Princess greets me with, "Not now, I'm busy eating dirt off the ground since I finished my meager serving of hay hours ago and I don't feel like working and you don't ride as well as Hugh anyhow so why should I put out for you?" snarl, so fabulous to see in the morning after paying the board and training and shoeing and vet bills.

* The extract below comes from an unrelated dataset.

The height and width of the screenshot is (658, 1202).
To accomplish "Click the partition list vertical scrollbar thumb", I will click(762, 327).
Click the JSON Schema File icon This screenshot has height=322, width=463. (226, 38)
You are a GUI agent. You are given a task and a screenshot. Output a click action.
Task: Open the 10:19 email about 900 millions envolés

But then she agrees that I am the next best thing since sliced bread (carrots work) and we go in work mode.  She has 23 hours to laze around, one hour to work and concentrate.   The lesson is always a surprise, different mode, different exercise, always changing.  Today, we kept it small and interesting.  The last task was jumping milk cartons.  Well, not precisely milk cartons, but those plastic blocks that you can build cavalettis with, they are meant to support poles.  Hugh put two together, quite low but only 4 feet wide and no standards.  One slight step sideways and any half-way nimble horse could skirt the obstacle.  Princess trotted and then cantered over like a medal horse, perfect in every way (who is writing this???).  So a good roll is a just reward!

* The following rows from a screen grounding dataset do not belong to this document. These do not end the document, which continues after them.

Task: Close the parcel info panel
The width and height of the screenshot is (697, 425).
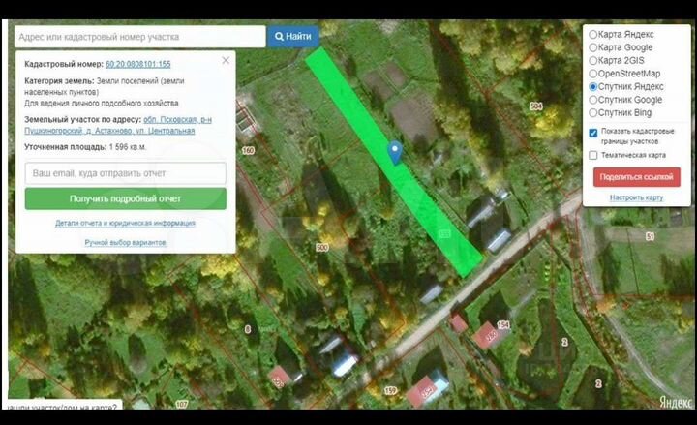Action: pos(226,60)
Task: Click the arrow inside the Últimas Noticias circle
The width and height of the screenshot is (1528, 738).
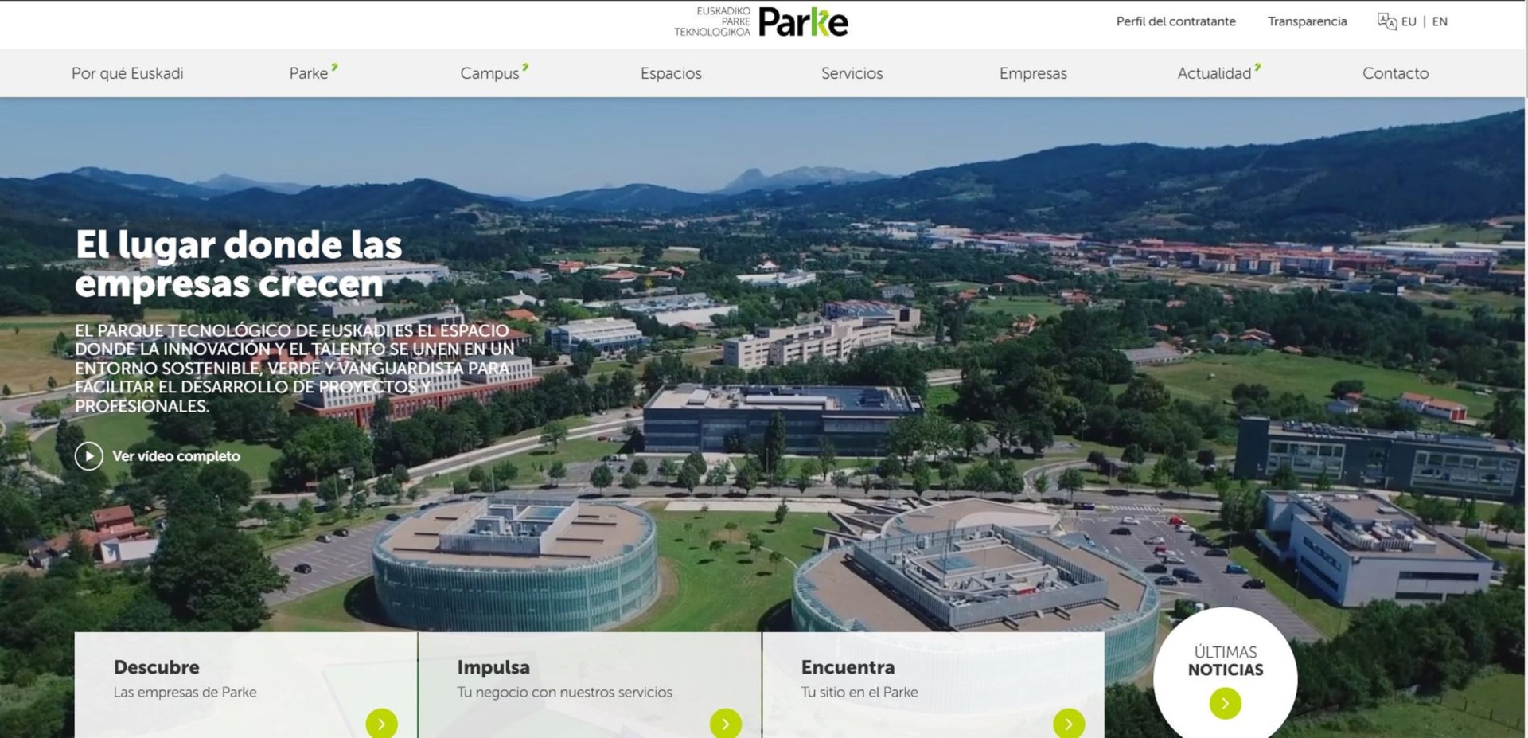Action: click(x=1225, y=704)
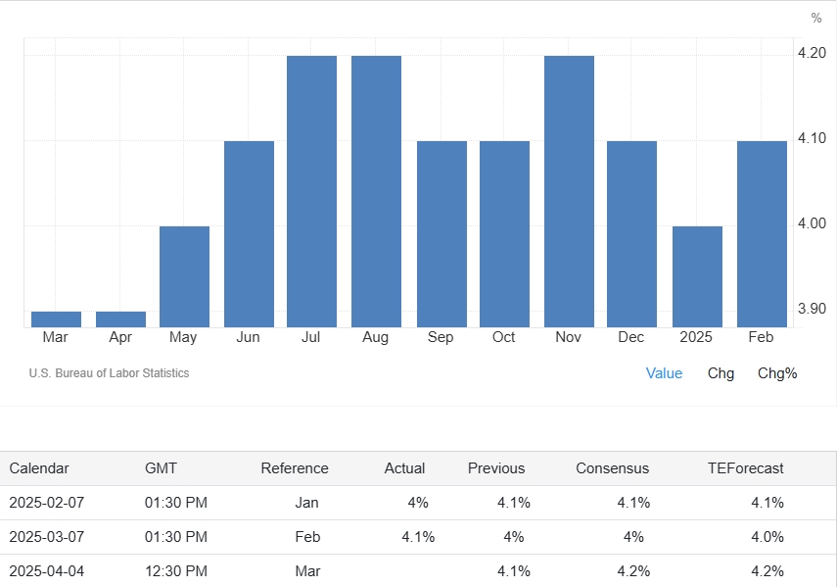Open the 2025-04-04 calendar entry
This screenshot has width=837, height=587.
47,570
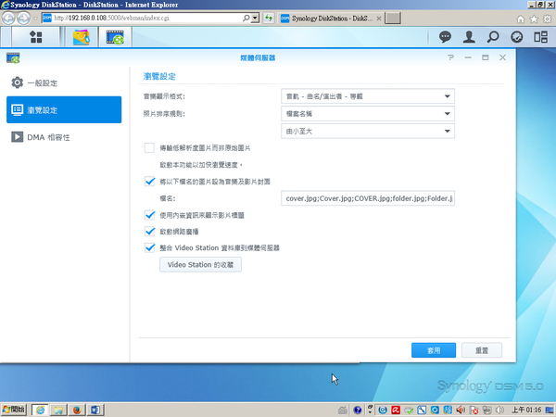
Task: Launch Firefox from the Windows quick launch
Action: 77,409
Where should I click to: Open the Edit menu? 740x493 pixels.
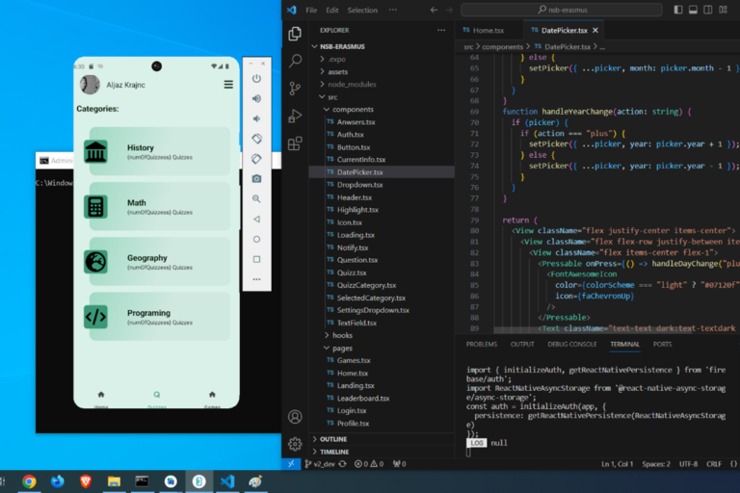point(331,10)
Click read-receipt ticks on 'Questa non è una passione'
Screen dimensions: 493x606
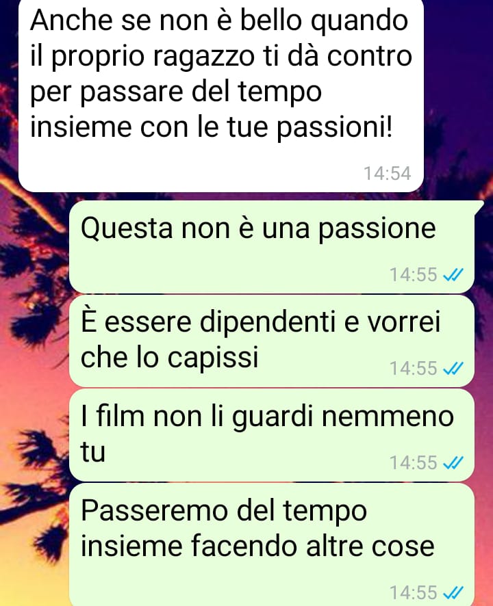[x=453, y=275]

Princess snorts at June Bug

 They HAVE to eat the same blade of grass, in a paddock full of grass
 Has anyone told you that you are SO boring?
 Do I look cute enough?
 I don't see you...
 Maggie, where have you been?
Getting on her hocks

Plop!


Getting ready for the Full Christie

Did I tell you I was a paint?


Oh, joy!


All good things have to come to an end., 


Now, clean me up again. 

Statue pose


And clean the tack too, Ive and Rhapsody look on

Saturday, May 4, 2013

Training Wheels

You remember training wheels?  You were not quite big enough for a two wheeler, but your neighbor kids are riding away independently, and your parents are already worried you are falling behind.  So they get you a bike with training wheels.  You can go chicken-shit slow and cautious, definitely not fast enough to kick in the stabilizing gyroscopic force which protects the aforementioned athletically endowed neighbors.

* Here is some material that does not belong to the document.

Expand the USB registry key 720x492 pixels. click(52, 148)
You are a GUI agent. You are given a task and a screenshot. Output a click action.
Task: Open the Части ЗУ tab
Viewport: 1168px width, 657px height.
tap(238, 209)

Well, clever trainers can create training wheels for us amateurs.  Get a horse straight and balanced and confident and they can jump the world.  So, we were instructed to go through the gymnastic, downward transition to a working trot, then downward transition to a sitting trot, get the bend and flexion, get COMPLETELY organized, straight to the fence, pick up the correct lead, and go jump it.  Afterwards, on the straight line, downward transition to a trot and repeat, several times.

When the lesson was done and over and our ponies got a well deserved walk back to the barn, a roll in the turnout and a second grooming, we could not resist measuring the efforts.  3'5", 3'6", and 3'9". Really really really.  I know there is a big difference between doing this exercise and keeping it together over an entire course, but totally appreciate the training wheels!